Problem ▸ Going line by line through the entries, count those containing "pixel" and state only the result.

Source material ▸
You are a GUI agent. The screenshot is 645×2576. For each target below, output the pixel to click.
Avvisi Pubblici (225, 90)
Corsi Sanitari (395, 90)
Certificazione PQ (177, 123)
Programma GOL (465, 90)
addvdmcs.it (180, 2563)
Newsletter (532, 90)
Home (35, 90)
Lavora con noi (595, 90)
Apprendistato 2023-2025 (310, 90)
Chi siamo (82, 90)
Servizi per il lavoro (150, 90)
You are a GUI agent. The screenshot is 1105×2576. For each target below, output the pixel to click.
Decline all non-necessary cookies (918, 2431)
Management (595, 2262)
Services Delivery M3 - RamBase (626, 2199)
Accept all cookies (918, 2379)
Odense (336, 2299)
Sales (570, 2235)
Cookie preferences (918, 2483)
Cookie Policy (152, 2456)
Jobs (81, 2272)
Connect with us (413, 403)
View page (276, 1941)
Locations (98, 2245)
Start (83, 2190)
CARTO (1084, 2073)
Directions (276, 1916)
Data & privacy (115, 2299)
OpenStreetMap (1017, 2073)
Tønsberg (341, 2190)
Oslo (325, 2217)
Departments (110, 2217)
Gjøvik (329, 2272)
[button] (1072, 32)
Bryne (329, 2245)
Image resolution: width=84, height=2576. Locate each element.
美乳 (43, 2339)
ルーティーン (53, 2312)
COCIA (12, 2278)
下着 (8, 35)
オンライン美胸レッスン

Answer space ▸ 2